"No racing at Bowie today."
While those words do not greatly affect the world at large, they have a profound impact on the colorful, insular, frequently misunderstood community known as "The racetrack."
This was to have been the last week of Bowie Race Course's winter meeting, with Pimlico slated to open Monday. A strike has scratched Bowie's cards since Saturday, and it is questionable whether there will be anymore racing at the track until summer.
The merits of labor and management positions aside, the fact is that the walkout affects many more people than the 550 striking members of Local 692, Retail Store Employees Union, which represents mutuel clerks, parking attendants, admissions and security employees, 'jockeys' valets and the starting-gate crews at Bowie and Maryland's other major tracks, Pimlico and Laurel.
The racetrack is a self-contained community, a little world unto itself. And when there is no racing, its life-blood coagulates.
Bowie, like all Gaul and all tracks, is divided into three parts. Three groups of people make it go:
THE HORSEMEN. Approximately 930 horses are stabled in Bowie's 22 barns. They represent some 500 owners, and are ridden by some 60 jockeys, although a small number of these dominate each day's program.
There were 95 trainers registered for the winter meeting and assigned stalls. Some of them have only a handful of horses. Others -- such as the "Kingpins" of the Maryland racing circuit, Buddy Delp, King Leatherbury and Dick Dutrow -- handle the bulk of the horses.
Each trainer employs a "shed," including a foreman, exercise boys and girls who gallop the horses, "hot walkers" who "cool out" the horses by walking them for 25 or 30 minutes after workouts, grooms and stablehands.
Collectively, the stable area and the people who inhabit it are known as "the backstretch" or "the backside." Their work, the care and feeding of thoroughbreds, goes on, strike or no strike.
TRACK EMPLOYEES. During the winter meeting, Bowie employs 360 mutuel clerks, 62 admissions people, 200 concessionaires and catering workers, 62 parking-lot attendants, 80 guards, 30 maintenance people, and various other personnel, including some whose voices are more familiar to the public than their names: announcer Richard Woolley and switchboard operator Mabel Spiegel, for example.
The executive offices include the general manager, track superintendent, admissions director, parimutuel director, publicity director and attending physician.

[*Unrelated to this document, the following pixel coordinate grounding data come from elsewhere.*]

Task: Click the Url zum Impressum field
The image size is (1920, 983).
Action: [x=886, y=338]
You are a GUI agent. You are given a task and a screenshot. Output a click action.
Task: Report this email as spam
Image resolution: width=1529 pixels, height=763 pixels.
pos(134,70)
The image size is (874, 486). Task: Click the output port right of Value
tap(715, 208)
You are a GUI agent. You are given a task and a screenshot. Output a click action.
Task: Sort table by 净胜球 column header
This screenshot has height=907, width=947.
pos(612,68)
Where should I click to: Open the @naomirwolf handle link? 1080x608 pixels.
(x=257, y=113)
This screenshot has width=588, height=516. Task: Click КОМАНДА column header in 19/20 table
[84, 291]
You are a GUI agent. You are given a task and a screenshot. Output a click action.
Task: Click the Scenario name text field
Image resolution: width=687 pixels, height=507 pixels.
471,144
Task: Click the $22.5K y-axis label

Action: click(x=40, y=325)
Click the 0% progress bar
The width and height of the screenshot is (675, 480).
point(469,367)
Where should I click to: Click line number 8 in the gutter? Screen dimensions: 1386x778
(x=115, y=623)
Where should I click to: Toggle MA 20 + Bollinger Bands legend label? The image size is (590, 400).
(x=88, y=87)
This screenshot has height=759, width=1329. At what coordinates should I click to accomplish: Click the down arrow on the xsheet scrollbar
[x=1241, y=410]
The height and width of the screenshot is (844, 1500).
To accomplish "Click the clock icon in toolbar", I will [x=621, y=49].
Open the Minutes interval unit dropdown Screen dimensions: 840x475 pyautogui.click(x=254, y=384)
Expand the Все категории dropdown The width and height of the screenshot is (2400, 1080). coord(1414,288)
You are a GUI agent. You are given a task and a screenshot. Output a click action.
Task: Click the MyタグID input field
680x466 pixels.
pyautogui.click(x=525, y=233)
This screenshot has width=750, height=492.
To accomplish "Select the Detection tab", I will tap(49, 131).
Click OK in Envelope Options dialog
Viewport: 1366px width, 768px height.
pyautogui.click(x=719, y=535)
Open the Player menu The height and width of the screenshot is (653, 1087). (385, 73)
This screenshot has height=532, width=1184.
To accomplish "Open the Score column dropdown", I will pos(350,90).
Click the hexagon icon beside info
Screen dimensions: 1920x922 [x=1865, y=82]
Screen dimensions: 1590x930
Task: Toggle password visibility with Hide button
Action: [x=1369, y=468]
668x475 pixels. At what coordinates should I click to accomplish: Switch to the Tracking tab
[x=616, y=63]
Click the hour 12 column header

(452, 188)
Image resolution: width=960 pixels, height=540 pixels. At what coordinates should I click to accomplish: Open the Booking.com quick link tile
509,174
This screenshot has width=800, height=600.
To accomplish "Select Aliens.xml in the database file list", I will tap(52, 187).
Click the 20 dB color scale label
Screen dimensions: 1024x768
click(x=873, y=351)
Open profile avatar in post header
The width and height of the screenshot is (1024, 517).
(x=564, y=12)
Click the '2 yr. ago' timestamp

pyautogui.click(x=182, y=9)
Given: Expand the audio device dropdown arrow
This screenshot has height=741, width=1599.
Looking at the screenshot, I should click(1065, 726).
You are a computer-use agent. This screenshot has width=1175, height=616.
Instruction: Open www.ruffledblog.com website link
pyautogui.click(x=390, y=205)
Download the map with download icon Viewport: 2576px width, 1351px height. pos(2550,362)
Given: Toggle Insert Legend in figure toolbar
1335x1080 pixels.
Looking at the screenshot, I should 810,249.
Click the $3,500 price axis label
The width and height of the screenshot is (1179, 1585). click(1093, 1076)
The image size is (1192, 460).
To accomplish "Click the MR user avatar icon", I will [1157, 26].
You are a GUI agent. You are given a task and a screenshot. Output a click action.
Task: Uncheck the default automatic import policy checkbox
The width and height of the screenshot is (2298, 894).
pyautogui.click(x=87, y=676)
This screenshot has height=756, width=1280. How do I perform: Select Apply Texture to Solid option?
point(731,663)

In the racing department, headed by the stewards and racing secretary, there are clockers, placing and patrol judges, the film patrol, starting-gate crew, jockeys' room attendants, clerk of scales, paddock judge and timer, and other such specialized personnel as the identifier, Jim Rowan, who is responsible for checking the number tatooed on the lower lip of horses that against a foal certificate -- a means of insuring that "ringers," impostor horses, are not slipped into races for which they are overqualified by breeding and past performance.
There are also 20 people technically employed by the Maryland State Racing Commission but paid by the track --(who test winners for illegal drugs), veterinarians and security personnel.
PATRONS. These are the people who "pays their money and takes their chances."
The price of admission to Bowie is $4 for the clubhouse, $2 for the grandstand. Children 12 and under are admitted free. Cumulative attendance for the 53 days of racing before the strike was 457,458. They bet a total of $55,412,423.
The average crowd at Bowie on any given weekday, rain or shine, is 8,200 people. On Saturdays and holidays, it is approximately 16,000. They wager an average daily handle of $1,065,623. Of that, 85 per cent is returned to winning bettors. The state takes 5.34 per cent of the remaining 15 per cent. The track takes 4.16 per cent.